Worker threads in Node

30/09/2019

Recently Node.js released v12.11.0 which has stablized support for "worker threads". As a programmer interested in concurrency and performance, I was intrigued and had a few questions that I wanted to look into -

  • Will Node threads work all my multiple CPU cores?
  • How can the threads communicate with each other?
  • What kinds of tasks are the worker threads suited to do?

To answer these questions and more, I looked into applying worker threads to solve some random problem. So I looked online and found some public datasets to experiment with. Using worker threads we can now write a program to crunch this data and see how that goes. Coming from India, I downloaded the cricsheet dataset since I can easily imagine some analysis on this.

The IPL (Indian Premier League) data is split into multiple YAML files. Each file has ball-by-ball record of what happened in the match. So we have a classic "map-reduce" problem on our hands. With the threads we can parse each file individually, run some numbers and aggregate this data to get some insight. As an exercise, what we will do is calculate the maximum runs any team has hit in their powerplay (first 36 legal balls in an innings).

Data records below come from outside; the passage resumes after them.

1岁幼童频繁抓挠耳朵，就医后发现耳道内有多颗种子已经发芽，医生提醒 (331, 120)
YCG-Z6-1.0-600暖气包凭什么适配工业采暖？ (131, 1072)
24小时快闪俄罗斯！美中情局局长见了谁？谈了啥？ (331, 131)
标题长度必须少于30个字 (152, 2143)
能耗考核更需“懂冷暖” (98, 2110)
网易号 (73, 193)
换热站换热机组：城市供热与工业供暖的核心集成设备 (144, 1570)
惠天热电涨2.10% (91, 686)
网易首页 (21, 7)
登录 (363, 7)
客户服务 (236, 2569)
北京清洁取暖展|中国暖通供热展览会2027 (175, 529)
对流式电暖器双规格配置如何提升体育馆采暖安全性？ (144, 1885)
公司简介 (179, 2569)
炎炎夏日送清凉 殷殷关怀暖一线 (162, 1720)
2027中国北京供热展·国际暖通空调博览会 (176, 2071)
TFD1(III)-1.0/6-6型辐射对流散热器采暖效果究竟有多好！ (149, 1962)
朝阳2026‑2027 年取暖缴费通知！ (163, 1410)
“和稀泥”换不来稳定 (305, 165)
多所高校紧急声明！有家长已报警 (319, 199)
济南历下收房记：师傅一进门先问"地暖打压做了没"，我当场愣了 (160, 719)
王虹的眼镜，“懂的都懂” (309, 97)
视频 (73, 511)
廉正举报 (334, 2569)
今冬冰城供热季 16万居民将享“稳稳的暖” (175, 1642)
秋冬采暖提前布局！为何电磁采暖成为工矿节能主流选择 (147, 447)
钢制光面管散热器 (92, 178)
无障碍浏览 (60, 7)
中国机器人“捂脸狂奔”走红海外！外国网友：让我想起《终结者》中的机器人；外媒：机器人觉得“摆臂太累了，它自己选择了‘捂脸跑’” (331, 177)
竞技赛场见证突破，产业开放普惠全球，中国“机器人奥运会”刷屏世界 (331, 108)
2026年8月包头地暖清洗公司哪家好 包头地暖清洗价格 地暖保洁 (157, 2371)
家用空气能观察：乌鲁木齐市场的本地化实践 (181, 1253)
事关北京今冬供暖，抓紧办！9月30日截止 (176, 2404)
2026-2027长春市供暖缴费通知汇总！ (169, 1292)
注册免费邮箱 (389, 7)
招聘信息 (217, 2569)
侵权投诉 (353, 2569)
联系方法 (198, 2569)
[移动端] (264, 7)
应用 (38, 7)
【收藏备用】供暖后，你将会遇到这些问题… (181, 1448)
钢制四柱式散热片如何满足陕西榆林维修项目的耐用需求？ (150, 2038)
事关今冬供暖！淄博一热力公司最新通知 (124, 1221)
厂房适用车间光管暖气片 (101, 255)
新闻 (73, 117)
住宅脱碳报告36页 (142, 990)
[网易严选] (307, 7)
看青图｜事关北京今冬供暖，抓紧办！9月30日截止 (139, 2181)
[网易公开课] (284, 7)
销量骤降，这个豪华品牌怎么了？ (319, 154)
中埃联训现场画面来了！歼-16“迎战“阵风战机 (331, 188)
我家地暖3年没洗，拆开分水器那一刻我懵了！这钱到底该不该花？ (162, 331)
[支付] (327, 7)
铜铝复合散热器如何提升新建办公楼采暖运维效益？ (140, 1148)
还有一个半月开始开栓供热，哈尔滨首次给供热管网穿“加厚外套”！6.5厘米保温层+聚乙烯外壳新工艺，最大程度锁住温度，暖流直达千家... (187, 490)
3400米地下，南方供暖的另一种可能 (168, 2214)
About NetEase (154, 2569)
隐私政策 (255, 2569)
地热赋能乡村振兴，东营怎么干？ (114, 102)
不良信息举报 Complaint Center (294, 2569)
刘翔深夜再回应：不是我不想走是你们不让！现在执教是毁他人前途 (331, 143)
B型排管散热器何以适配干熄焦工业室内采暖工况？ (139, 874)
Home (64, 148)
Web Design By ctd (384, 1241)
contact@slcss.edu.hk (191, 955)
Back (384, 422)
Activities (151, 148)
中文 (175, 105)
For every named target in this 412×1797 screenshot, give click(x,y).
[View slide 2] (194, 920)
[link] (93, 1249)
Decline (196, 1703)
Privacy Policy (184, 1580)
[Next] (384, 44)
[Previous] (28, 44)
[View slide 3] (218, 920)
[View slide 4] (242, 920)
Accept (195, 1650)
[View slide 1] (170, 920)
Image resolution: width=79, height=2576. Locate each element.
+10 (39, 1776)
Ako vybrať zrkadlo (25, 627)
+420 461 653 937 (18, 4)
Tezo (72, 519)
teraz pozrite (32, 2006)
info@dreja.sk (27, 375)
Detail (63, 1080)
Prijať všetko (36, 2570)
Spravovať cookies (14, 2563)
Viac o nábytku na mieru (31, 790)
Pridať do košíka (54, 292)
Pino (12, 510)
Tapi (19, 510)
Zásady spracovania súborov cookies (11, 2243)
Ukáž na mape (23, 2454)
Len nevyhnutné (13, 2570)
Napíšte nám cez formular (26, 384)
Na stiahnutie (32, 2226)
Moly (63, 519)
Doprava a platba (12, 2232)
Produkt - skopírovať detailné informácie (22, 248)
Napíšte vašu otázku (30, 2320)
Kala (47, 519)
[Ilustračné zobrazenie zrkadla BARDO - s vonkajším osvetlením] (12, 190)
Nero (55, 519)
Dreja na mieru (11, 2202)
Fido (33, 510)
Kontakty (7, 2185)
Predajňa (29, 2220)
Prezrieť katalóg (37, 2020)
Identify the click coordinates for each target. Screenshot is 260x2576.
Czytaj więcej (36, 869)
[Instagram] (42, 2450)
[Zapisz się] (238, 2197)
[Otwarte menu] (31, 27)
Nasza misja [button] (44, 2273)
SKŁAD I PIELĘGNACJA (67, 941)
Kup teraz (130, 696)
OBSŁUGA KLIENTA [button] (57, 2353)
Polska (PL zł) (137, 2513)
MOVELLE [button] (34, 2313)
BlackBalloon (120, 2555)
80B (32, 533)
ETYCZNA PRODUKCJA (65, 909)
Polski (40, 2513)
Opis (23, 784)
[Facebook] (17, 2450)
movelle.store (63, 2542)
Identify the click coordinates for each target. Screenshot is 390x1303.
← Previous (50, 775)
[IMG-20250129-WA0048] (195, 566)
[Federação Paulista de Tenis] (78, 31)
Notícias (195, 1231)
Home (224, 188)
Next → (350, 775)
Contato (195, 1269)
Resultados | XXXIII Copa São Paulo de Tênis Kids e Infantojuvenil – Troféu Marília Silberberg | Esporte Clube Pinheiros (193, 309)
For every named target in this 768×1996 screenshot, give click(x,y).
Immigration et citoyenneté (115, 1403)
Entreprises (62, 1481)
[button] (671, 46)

I uploaded the data to AWS S3 (just for fun) and so that I can run the program anywhere, the idea is simple -

  1. Download the files (around 750)
  2. Each worker gets a file's content, parses it and reports back the runs hit in the powerplay for that match
  3. The main thread then selects the match with the maximum runs hit

The TypeScript code for this looks like -

import AWS from 'aws-sdk';
import { Worker } from 'worker_threads';

import { aggregateResult } from './aggregateResult';

AWS.config.update({
  region: 'eu-central-1',
  accessKeyId: process.env.AWS_ACCESS_KEY_ID,
  secretAccessKey: process.env.AWS_SECRET_ACCESS_KEY
});

const s3 = new AWS.S3();
const Bucket = 'de.rockyj.ipl-data';
const results: Array<any> = [];

let processed = 0;
let totalNumberToProcess = 0;

const workInThread = (rawData: string, resolve: Function) => {
  const worker = new Worker('./dist/worker.js', { workerData: rawData });
  worker.once('message', message => {
    results.push(message);
    processed += 1;
    if (processed === totalNumberToProcess) {
      resolve(results);
    }
  });
};

const processS3Bucket = (s3Data: any, reject: Function, resolve: Function) => {
  totalNumberToProcess = s3Data.length;
  s3Data.forEach((content: any) =>
    s3.getObject({ Bucket, Key: content!.Key! }, (err, yamlData) =>
      processS3Object(err, yamlData, reject, resolve)
    )
  );
};

const processS3Object = (err: any, yamlData: any, reject: Function, resolve: Function) => {
  if (!err) {
    workInThread(yamlData.Body!.toString(), resolve);
  } else {
    console.error(err);
    reject();
  }
};

new Promise((resolve, reject) => {
  s3.listObjects({ Bucket }, (err, data) => {
    if (err) {
      console.error(err);
      reject();
    }

    processS3Bucket(data.Contents!, reject, resolve);
  });
}).then((results: any) => {
  const { finalResult, mostRunsMatch } = aggregateResult(results);
  console.log(finalResult);
  console.log(mostRunsMatch);
});

// The result is -
// { dates: [ 2017-05-07T00:00:00.000Z ],
  // runs:
  // { firstInnings: { team: 'Royal Challengers Bangalore', runs: 40 },
  //  secondInnings: { team: 'Kolkata Knight Riders', runs: 105 } } }

So the Kolkata Knight Riders hit an impressive 105 runs in IPL 2017 in their first 36 balls. The full code for parsing the YAML etc. can be found on Github.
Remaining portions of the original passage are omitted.